By Kerry Maxwell, communications manager, British Poultry Council
I was challenged by someone who claimed BPC were “bold” for suggesting ‘poultry meat’ and ‘sustainable’ belonged in the same sentence. At a time where we are verging on creating conflicting priorities, I figured it was worth writing up what we discussed.
In a world facing environmental catastrophe and inequalities across the board, it is growing clearer by the day that a sustainable food system, if not society, goes beyond solar panels, resource efficiency, and an undefined ‘green economy.’ Yet, whenever we try to sit down and have these conversations, the role of food is brushed over time and time again. What does it mean for the fabric of UK poultry, and the sustainability of our systems, that food security and climate change lack coherence?
With the social scars of an ongoing cost of production crisis meaning higher costs are baked into the supply chain, and 7.3 million families are without essentials, including sufficient food, if we can afford to do one thing it is to be “bold”. Getting food right is our chance to not only do the right thing in a situation but to change the coordinates of the situation itself, because we all know climate change is underpinned by massive inequalities. 7.3 million families going without does not sound particularly sustainable.
The role of poultry in this space is undeniable.
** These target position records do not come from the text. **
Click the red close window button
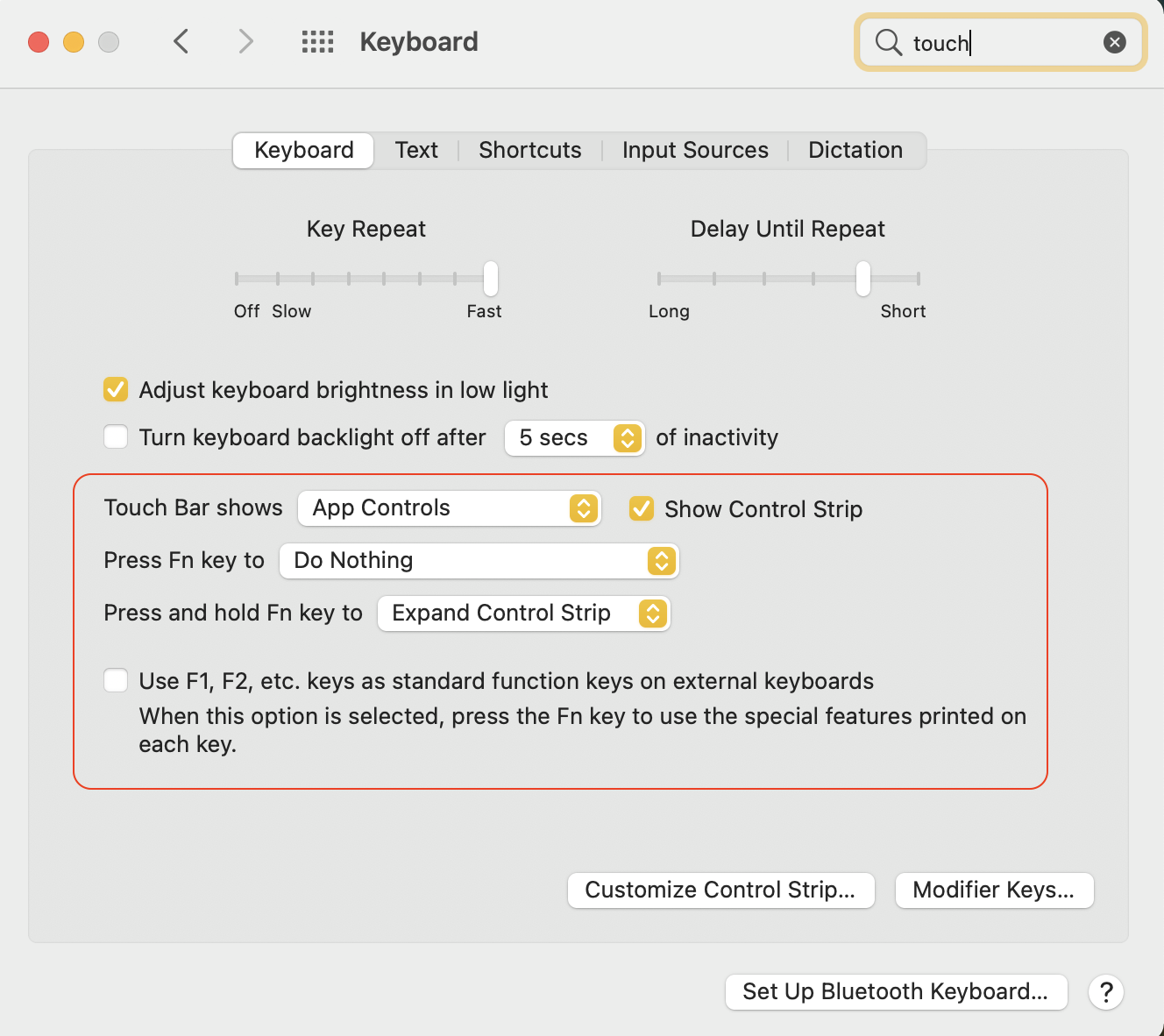 [x=39, y=42]
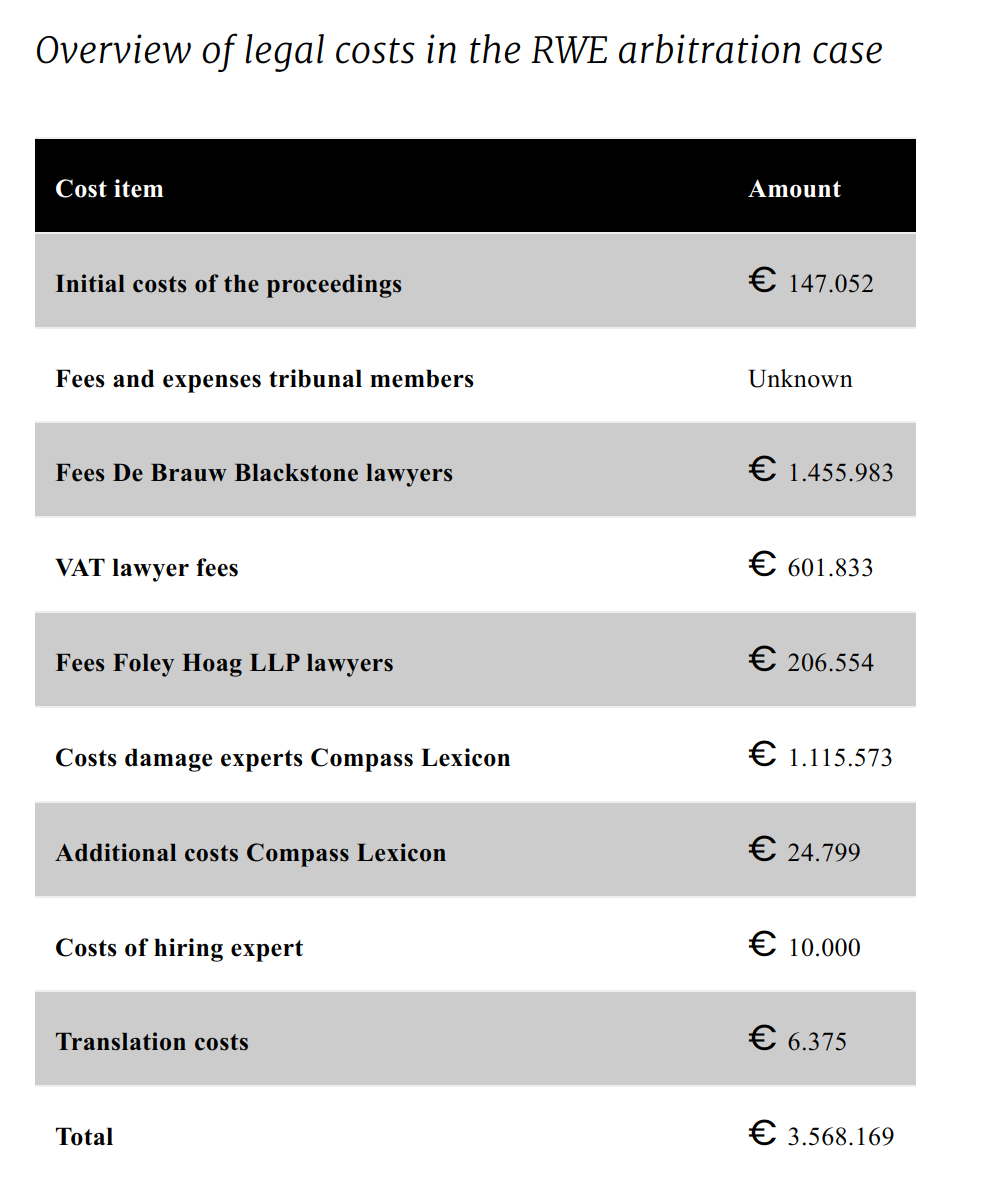Select 'Fees Foley Hoag LLP lawyers' label
Screen dimensions: 982x1196
point(224,663)
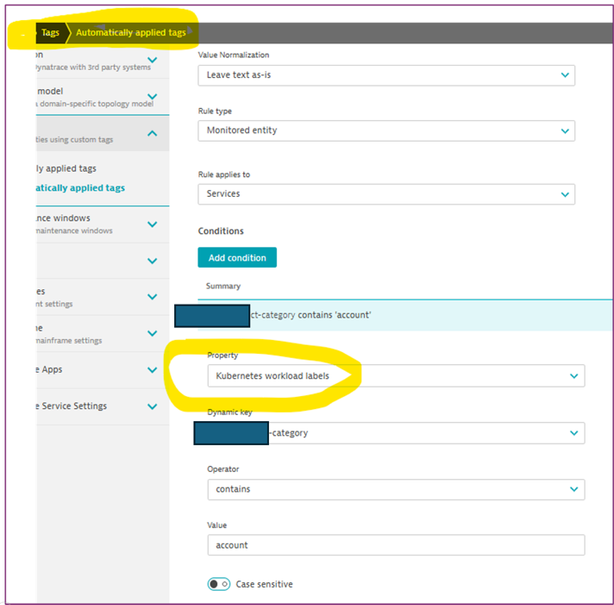614x605 pixels.
Task: Select the Tags breadcrumb item
Action: (x=50, y=33)
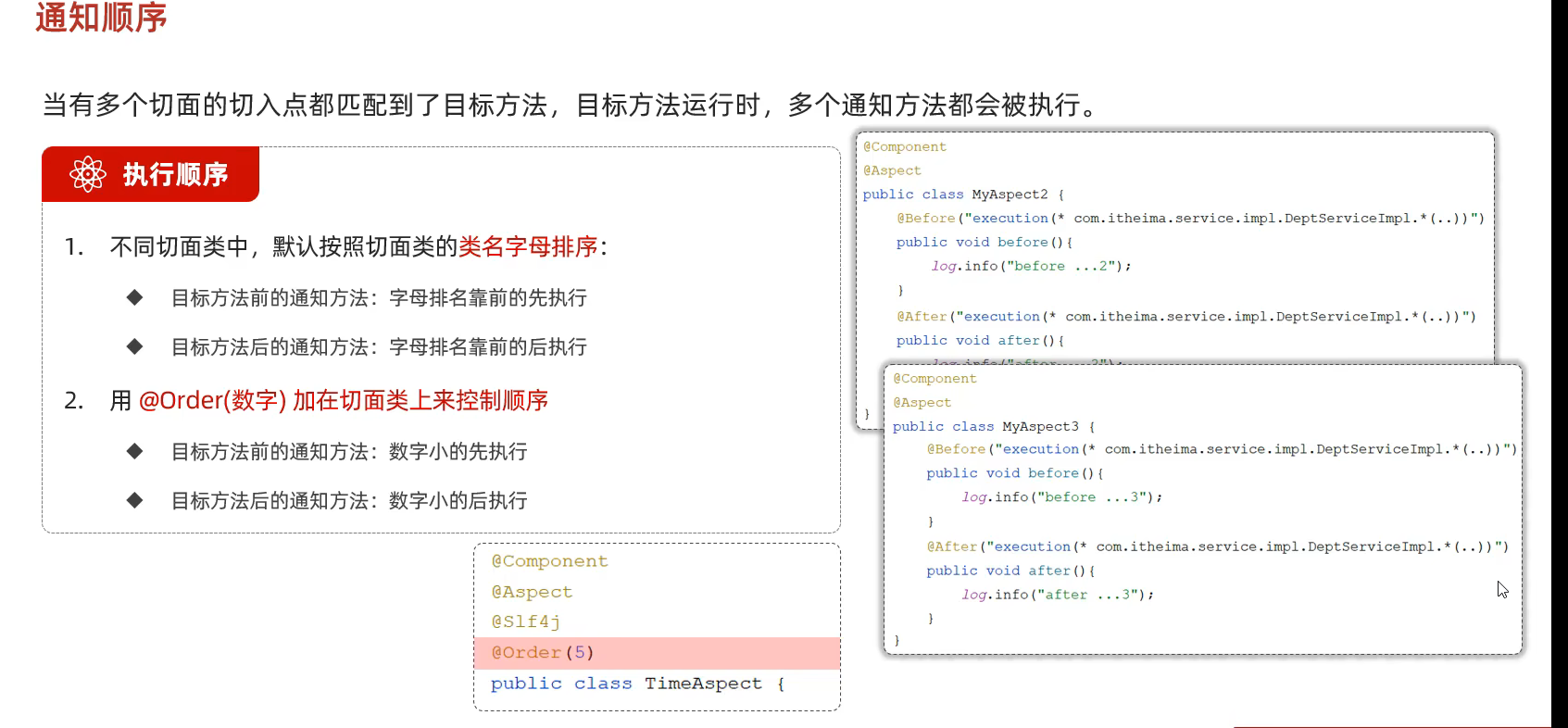Viewport: 1568px width, 728px height.
Task: Click log.info("after ...3") code line
Action: pos(1058,595)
To criticise its legitimacy does a disservice to decades of investment and productivity gains fuelled by an unsubsidised industry, not least a massive lack of understanding of how we operate. BPC members play a vital role in feeding people and tackling inequalities with safe, affordable, nutritious food. Businesses are adapting to a changing climate because its prevalence exacerbates the UK’s existing hunger problem, so BPC members are reducing their inputs and impacts to promote a liveable climate for all. Climate change directly affects our food security, undermining any efforts to promote an affordable and nutritious diet. Then food insecurity undermines any form of climate resilience, and so we see a cycle emerge.
The true cost of tunnel vision thinking is the inhibition of progress. Applying a single lens mindset to the role of British poultry meat, depending on what you care about or specialise in, is only going to dilute poultry’s purpose in the long run, when the whole point of these conversations is to create meaningful change that defines our responsibilities and contributions. We all agree on a lot more than we think. If we lose that then we are only going to end up creating conflicting priorities that keep us stagnant, and then nobody wins.
We might be bold, but I’d rather us be bold than not, because we are never going to move at the pace we need to whilst food security continues to be cast to the peripheries of climate discussion…as this entire interaction proved.